Если уже в историях обнаруживается необыкновенный творческий размах Микеланджело, то своей предельной глубины, как это естественно у скульптора, мастер достигает в отдельных фигурах пророков и сивилл. Здесь гений Микеланджело не считается ни с какими традициями и создает совершенно новую породу людей и неведомые прежде возможности художественного выражения. Раньше изображения пророков отличались только именами и атрибутами. Микеланджело характеризует их по возрастам, по свойствам пророческого дара, воплощая то само вдохновение, то безмолвное размышление, то экстаз прорицания. Его герои почти столь же сильно отличаются от античного идеала, как и от идеала средневекового. В античном искусстве центр тяжести покоился на телесной гармонии; средние века перенесли акцент на чисто духовную абстракцию; в образах же Микеланджело подчеркнута неразрывность телесного и духовного.

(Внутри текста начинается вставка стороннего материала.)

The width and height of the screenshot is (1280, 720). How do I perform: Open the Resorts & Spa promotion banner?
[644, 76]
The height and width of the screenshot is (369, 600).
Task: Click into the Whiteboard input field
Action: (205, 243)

Микеланджело начинает со спокойных фигур. Эритрейская сивилла полна благородной и спокойной торжественности. Она сидит в профиль, готовая перелистать книгу, в то время как путто зажигает лампу. Здесь только подготовка к деятельности. На той же стороне немного дальше — персидская сивилла. Старуха сидит боком, придвигая книгу близко к глазам и поворачивая ее на свет, как близорукая. Она словно пожирает текст книги — источник ее вдохновения. Исайя слушает, Иезекииль вопрошает. Глаза Дельфики раскрыты в испуге. Но вот темп усиливается, пассивная подготовка сменилась активной деятельностью. Юный Даниил держит на коленях раскрытую книгу. Он что-то прочел в ней, а теперь, резко отвернувшись, быстро записывает на маленьком пульте. Резкий свет падает на его лоб и грудь, плащ скомкан, волосы взъерошены, это — горящий творческим огнем мыслитель. К концу потолка движение становится еще напряженней. Как контрасты друг другу противопоставлены ливийская сивилла и Иеремия. Сивилла вся построена на внешнем движении. Она изогнулась в необычайно резком повороте, так что мы одновременно видим и ее лицо и ее спину. Эта внешняя напряженность позы еще более подчеркнута фантастикой туалета: сочетанием сложных тяжелых складок, закрывающих тело, и полного обнажения. Даже путти изумлены и шепчутся, указывая на африканскую пророчицу. Напротив, Иеремия потрясает именно своей простотой, как могучая темная глыба, застывшая в трагическом отчаянии. Ни жеста, ни слезы, ни рыдания — левая рука бессильно повисла, правая — закрыла рот печатью молчания. Только тени скорбящих женщин в глубине — одно из самых красивых созданий Микеланджело — дают выход великому горю. Наконец, как завершение цикла — Иона. Единственный из пророков, который обходится без свитка или книги. Микеланджело изображает его в могучем движении, для которого тесны преграды трона и которое служит последним оглушительным аккордом для всего фрескового цикла. Что означает это откинутое назад тело, этот обличающий жест рук, отчего так испуганы сопровождающие Иону путти? Пророческий ли это экстаз, оповещающий о пришествии искупителя или великий спор с богом о судьбе Ниневии?